Patricia e Nelson: Há vários pesquisadores, como a Profª. Dra. Regina Dalcastagnè, que mostram os desafios quanto à publicação, por mais que as redes sociais auxiliem dando visibilidade, o número de escritores negros publicados ainda é inferior quando comparado aos brancos, principalmente se olharmos para as grandes editoras. Talvez hoje, o maior desafio esteja em torno da temática, há um certo “fetiche” em ler histórias em que personagens negros sofram racismo, sem entender que um autor negro pode falar sobre qualquer assunto. Ficar em estado de alerta é importante para não cairmos em ciladas que limitem a criação literária de autoria negra. 

LBXXI: Movimentos sociais contemporâneos, como o movimento negro, o feminismo negro e a luta pela igualdade racial no Brasil, continuam a encontrar inspirações na literatura e cultura crioulas?  Poderiam falar um pouco sobre o legado dessa produção literária e cultural para o Brasil contemporâneo?
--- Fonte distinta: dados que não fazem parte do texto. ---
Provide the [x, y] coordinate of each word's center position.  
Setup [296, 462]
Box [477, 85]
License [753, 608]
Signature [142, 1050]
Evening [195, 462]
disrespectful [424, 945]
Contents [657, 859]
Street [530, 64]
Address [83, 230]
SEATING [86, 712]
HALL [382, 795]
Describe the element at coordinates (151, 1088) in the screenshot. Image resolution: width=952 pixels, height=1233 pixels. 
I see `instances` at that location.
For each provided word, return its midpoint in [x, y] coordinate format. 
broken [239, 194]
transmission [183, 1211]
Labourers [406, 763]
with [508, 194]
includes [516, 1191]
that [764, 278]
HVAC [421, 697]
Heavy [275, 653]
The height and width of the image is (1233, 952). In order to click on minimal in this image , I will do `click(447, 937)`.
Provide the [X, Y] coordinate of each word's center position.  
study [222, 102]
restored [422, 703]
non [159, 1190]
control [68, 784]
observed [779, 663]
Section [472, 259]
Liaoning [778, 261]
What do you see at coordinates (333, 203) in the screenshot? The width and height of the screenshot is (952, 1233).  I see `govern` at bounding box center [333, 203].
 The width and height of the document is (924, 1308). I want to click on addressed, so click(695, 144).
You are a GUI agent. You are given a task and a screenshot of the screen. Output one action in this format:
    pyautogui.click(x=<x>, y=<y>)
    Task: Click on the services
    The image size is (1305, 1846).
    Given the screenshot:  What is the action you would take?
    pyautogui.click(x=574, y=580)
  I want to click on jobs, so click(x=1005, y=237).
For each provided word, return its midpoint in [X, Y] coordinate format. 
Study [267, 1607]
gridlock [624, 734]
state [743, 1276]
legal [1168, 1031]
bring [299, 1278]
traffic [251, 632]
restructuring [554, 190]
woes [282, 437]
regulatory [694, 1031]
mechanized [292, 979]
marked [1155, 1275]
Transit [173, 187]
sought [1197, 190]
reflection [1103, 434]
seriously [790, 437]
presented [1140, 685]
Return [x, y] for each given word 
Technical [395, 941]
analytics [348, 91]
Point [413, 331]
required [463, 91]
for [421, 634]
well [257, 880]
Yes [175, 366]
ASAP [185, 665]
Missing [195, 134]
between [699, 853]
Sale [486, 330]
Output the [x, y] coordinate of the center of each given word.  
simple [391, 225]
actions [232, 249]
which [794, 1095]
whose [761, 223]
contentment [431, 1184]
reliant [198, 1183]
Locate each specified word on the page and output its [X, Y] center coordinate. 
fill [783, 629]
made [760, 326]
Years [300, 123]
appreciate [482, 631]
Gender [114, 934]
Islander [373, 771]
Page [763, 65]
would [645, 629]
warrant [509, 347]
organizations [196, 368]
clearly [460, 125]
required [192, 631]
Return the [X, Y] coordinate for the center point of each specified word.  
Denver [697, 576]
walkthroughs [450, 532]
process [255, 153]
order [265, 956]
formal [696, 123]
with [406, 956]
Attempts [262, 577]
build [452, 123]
Patricia e Nelson: Com toda certeza! Podemos dizer que os movimentos sociais e as artes caminham juntas, mesmo quando não existe uma intenção direta pelo social, essas inspirações coexistem, pois, sublimar as questões que nos sufocam também é existir, está aí um grande ato de militância, querer existir para além, e, vale ressaltar, isso é um direito conquistado com toda luta feita desde o Brasil Crioulo, quem veio antes, para que hoje um escritor negro fale em seu livro sobre amor ou aborde a vida de um personagem que foi à praia. Um grande exemplo de autor que traz em sua obra questões para além das pautas raciais é o Jeferson Tenório, em O Avesso da Pele, por exemplo, o narrador leva o leitor a refletir sobre inúmeras ideias existenciais como as relações familiares, os afetos amorosos etc., temas que são caros a todas as pessoas. 

LBXXI: Há algo que gostariam de acrescentar?

Patricia e Nelson: Ao falarmos de literatura, raça e gênero, não podemos esquecer de abordarmos as masculinidades negras, tema que está em destaque atualmente. Veja, questionar como essa masculinidade é formada e quais nuances possui, nos coloca de frente com o espelho, inclusive em observar como socialmente os estereótipos são construídos, mas que na literatura outras possibilidades de existências para esses homens negros são apresentadas. Há uma gama de autores negros que ao apresentarem seus personagens, quebram com uma estrutura que insiste em matar desde o nascimento os meninos negros. Eles apresentam narrativas sensíveis e muito diversas, colocando em pauta um lado que dificilmente vemos quando estamos viciados em ouvir uma história única.